Legacy Robo-Signer

Of the top-five mortgage servicers, Citigroup Inc. is the only one to still deny using robo-signers and other faulty foreclosure processes.

But a deposition making the rounds on the Internet suggests that a subprime mortgage operation Citi acquired in the waning days of that market did engage in such practices.

The April 2008 deposition of Tamara Price, then a Citi Residential Lending Inc. employee, predates the deposition of robo-signing poster child Jeffrey Stephan of Ally Financial Inc.'s GMAC Mortgage.

In her deposition, conducted by Florida attorney James Kowalski, Price admits to signing court documents in foreclosure cases without having first-hand knowledge of or reviewing the information cited in the documents.

Price, however, was not an employee of Citigroup, the parent of Citi Residential, during the period she described. Price worked for AMC Mortgage Services, which Citi purchased in September 2007, said Mark Rodgers, a spokesman for the bank, in an e-mail.

"Contrary to amended counterclaims, AMC Mortgage Services, not Citi Residential, serviced the loan at the time of the foreclosure filing, mortgage assignment and affidavits," Rodgers said. "The plaintiff has never contended the assignment or affidavits in his foreclosure proceedings were substantively incorrect."

The deposition stems from a January 2007 foreclosure case against James Young, who fell behind on payments for his mobile home after he was forced into a more expensive insurance policy, Kowalski said.
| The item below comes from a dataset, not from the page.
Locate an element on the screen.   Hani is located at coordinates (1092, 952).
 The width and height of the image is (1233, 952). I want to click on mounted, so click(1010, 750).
"Mr. Young did have coverage but the bank said it was not enough," Kowalski said. "It's clear at some point he did lapse and then he went to an agent to ask 'What do I do to comply with this?' It's our contention that he was current at the time the foreclosure was filed."

Rodgers said, "homeowners are provided multiple opportunities to obtain insurance from the carrier of their choice. In circumstances where a homeowner does not provide a current insurance policy, we will secure insurance coverage as may be required by the owner of the loan."

Kowalski sees many cases in which homeowners end up in foreclosure after having expensive insurance policies foisted on them.

It's especially common in the South where mobile homes are prevalent, and in areas often plagued by floods, Kowalski said.

Mobile home owners are told they need to insure the value of the mobile home as well as the land it's on, even though regular, homeowners policies just cover the home, he said. Citi has since closed its Citi Residential Servicing sites and sold the bulk of the servicing rights in Feb. 2009.

Young is still living in his mobile home and the case is continuing.

Cutting Advances

Amherst Securities analyst Laurie Goodman said the latest round of foreclosure moratoriums caused by robo-signing, false notarizations and defective documents will cause servicers to cut back on advancing principal and interest payments (plus taxes and insurance) to investors.

Most pooling and servicing agreements require that servicers continue making advances as long as they believe the debt is "reasonably recoverable."

But servicers are significantly less willing to advance for underwater subprime loans, and as a borrower's equity declines, so do servicer advances, Goodman wrote in a research note Tuesday. The longer a mortgage is delinquent, the less likely servicers are to continue advancing payments to investors.

Goodman also cites a distinct pattern in which servicers "with deep-pocketed parents" typically make more advances across all loan categories. The highest advance rates are found on subprime loans made by Ameriquest (currently serviced by Citi, through the former AMC operation), Washington Mutual, (currently serviced by JPMorgan Chase & Co.) and Wells Fargo & Co., she wrote.

Follow the Note

Moody's Investors Service Inc. weighed in on the widespread foreclosure-document problems with a report Wednesday questioning whether custodians followed industry standards in tracking and holding original mortgage notes in their files. It also identified specific document defects that could prevent servicers from foreclosing.

While one major custodian told Moody's that the original note is present "in almost all of their files," at least one major securitization law firm did not routinely check the custodial receipts before a securitization closing.

Yehudah Forster, a Moody's vice president and senior analyst, wrote that the vast majority of notes and key documents exist. "But exactly how large that 'vast majority' is, precisely how disorganized the files of custodians and servicers are, and how practically findable the existing documents are, is uncertain," Forster wrote.

More problematic is that securitization agreements are "ambiguous" as to which party would be responsible for curing missing or defective documents, he said.

While sponsors typically would have to repurchase problem loans out of a pool, Forster wrote, they "may not have honored these requests, if anyone made them."

Though Moody's tried to buttress servicer claims that most defects are curable, it admits that there are cases in which document defects will prevent a servicer from being able to foreclose on a defaulted borrower.

"This may be especially true when the originator is out of business and cannot re-execute corrective documents," Forster wrote. "And in cases where the servicer cannot or repeatedly fails to produce the correct documents, courts may not be sympathetic."